FileRise shared-folder upload path traversal allows arbitrary file write and admin takeover

An attacker who possesses a valid, non-expired, upload-enabled shared-folder link/token (which are designed to be shared publicly) can exploit the path traversal vulnerability. The filename validation permits URL-encoded sequences like `..%2fusers%2fusers.txt` because the regex blocks literal `/` and `\` but not `%`. After validation, `urldecode()` reconstructs the path separators, resulting in `../users/users.txt`. The extension policy only checks the final component (`users.txt`), so the traversal sequence passes. The file is then written outside the intended upload directory via `move_uploaded_file()`, allowing overwrite of `users/users.txt` to create an administrator account, leading to unauthenticated admin takeover and potentially remote code execution [CWE-22].
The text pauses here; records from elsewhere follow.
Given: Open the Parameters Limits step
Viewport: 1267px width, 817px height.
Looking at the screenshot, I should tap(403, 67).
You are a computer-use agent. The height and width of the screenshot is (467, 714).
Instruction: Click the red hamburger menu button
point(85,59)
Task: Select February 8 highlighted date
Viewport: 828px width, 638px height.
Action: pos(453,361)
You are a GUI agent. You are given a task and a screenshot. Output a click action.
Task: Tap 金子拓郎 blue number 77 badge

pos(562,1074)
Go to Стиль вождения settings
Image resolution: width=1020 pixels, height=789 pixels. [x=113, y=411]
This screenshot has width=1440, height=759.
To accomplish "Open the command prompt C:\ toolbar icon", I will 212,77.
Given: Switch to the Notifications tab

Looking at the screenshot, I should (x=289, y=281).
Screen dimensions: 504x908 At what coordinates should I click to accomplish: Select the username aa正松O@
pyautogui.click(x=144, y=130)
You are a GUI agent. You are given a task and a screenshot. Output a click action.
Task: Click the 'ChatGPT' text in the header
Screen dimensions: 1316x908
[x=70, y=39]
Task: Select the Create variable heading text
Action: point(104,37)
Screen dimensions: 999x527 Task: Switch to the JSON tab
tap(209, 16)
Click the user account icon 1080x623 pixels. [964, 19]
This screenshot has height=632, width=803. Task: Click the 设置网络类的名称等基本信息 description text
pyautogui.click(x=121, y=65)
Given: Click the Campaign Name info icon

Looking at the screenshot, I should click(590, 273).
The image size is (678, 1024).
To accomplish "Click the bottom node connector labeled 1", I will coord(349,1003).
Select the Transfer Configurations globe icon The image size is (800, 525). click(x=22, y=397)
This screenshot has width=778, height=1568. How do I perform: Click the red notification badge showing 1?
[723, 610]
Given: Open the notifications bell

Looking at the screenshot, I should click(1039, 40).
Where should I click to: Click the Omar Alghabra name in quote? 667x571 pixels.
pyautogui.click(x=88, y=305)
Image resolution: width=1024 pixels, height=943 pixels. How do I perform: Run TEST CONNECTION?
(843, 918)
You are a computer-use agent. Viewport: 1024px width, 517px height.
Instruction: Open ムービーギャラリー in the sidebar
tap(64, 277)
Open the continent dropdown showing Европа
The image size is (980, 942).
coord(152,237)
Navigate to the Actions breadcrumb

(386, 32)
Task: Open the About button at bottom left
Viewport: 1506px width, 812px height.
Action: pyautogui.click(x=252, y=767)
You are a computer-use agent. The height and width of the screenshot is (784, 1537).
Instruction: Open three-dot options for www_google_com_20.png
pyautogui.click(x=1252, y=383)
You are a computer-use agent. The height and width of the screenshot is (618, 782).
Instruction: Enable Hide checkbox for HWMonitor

The vulnerability resides in the shared-folder upload endpoint `/api/folder/uploadToSharedFolder.php`. The filename is validated by `FolderController` using `basename()` and `REGEX_FILE_NAME`, which block `/` and `\` but not URL-encoded sequences. The raw filename is then passed to `UploadModel::handleUpload`, where it is reconstructed as `trim(urldecode(basename($fileName)))`, re-introducing path separators after validation. `UploadNamePolicy::isAllowedForWrite()` applies `basename()` internally and only evaluates the final component, allowing traversal sequences to pass the extension policy. The destination path is used directly in `move_uploaded_file()` with no `realpath` containment check.

The advisory states the issue is fixed in version 3.16.0. The fix URL-decodes the filename before validation and rejects any path separators in the upload filename. This ensures that URL-encoded traversal sequences like `%2f` are decoded and detected as path separators before the filename is used in file operations, preventing the bypass. The patch does not show the exact code diff, but the remediation guidance is clear: decode before validating and reject path separators.